MATERIALS PROVIDED =>
□ □ □ □ □

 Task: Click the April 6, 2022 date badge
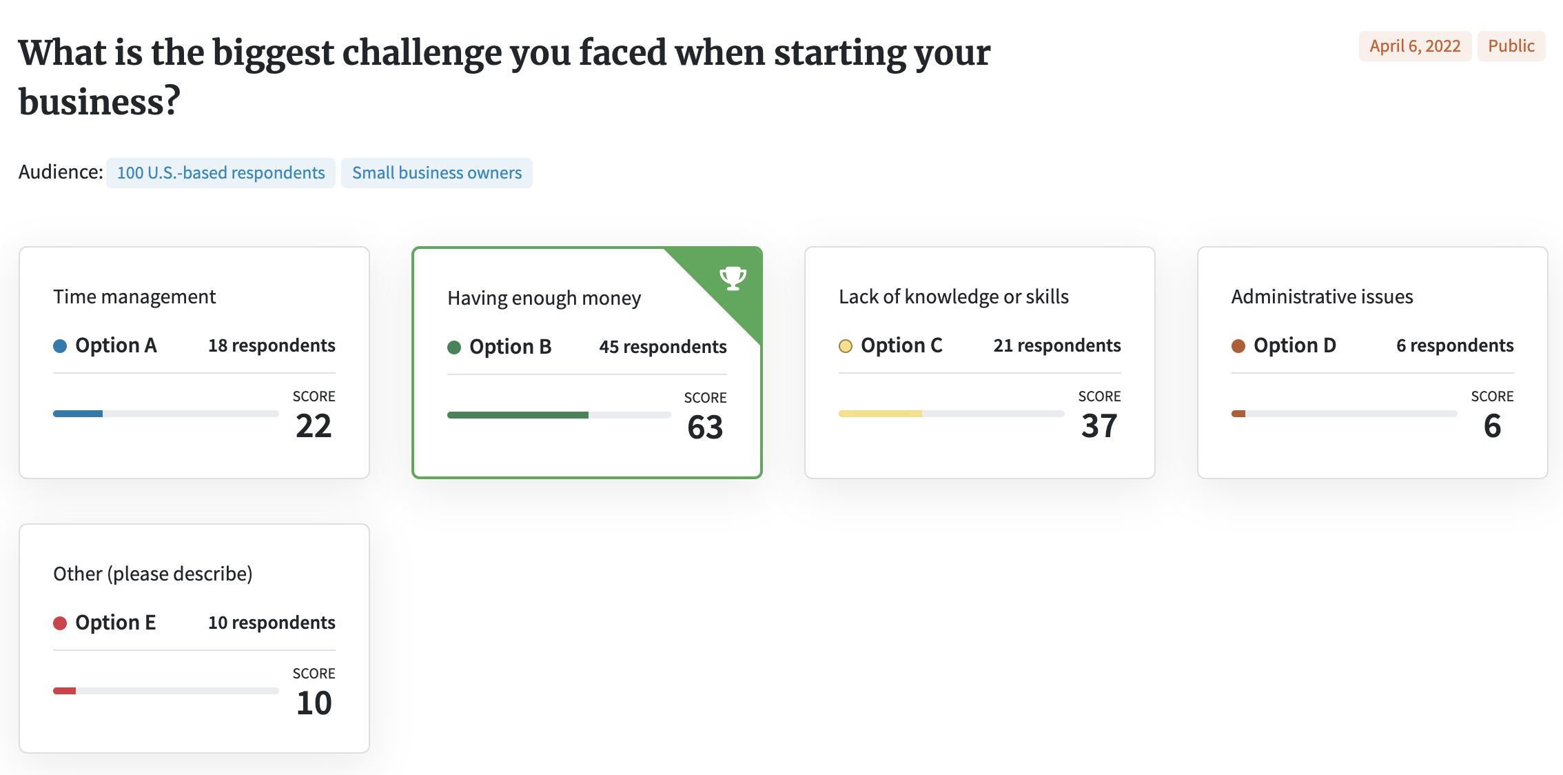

□ □ □ □ □

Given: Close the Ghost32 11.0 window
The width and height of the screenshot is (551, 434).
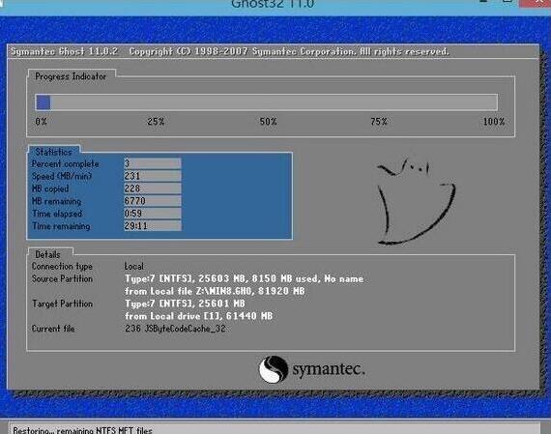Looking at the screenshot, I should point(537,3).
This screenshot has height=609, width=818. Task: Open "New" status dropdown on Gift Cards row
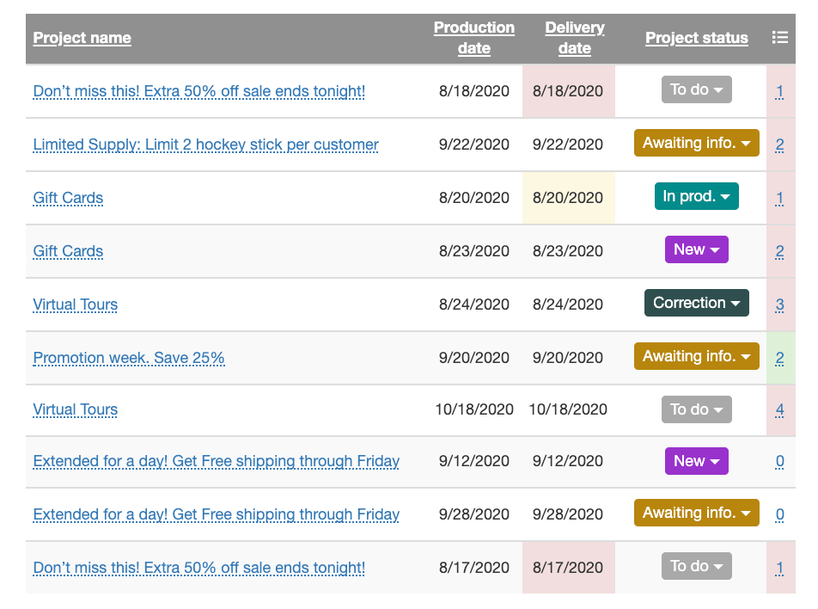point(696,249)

□ □ □ □ □

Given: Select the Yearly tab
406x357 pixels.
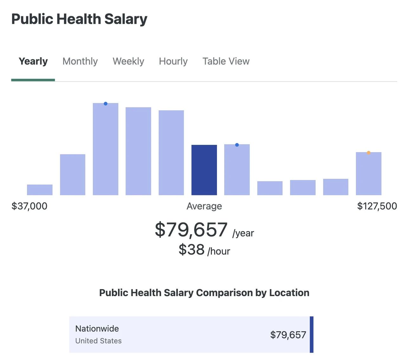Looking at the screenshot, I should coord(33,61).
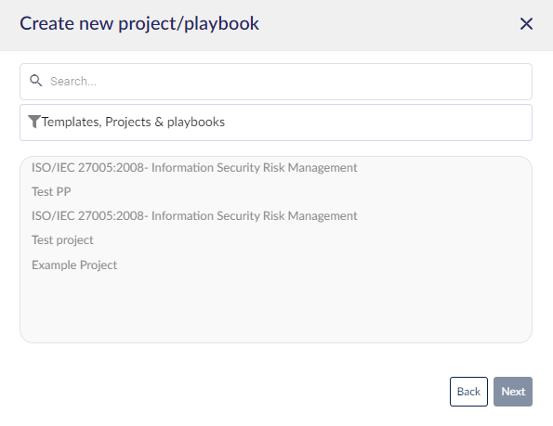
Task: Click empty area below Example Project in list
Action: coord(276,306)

□ □ □ □ □

DESCRIPTION OF THE TASK => State the number of lines in the data above that include the word "Given", leaving out any other words.

WRITTEN SOLUTION => 2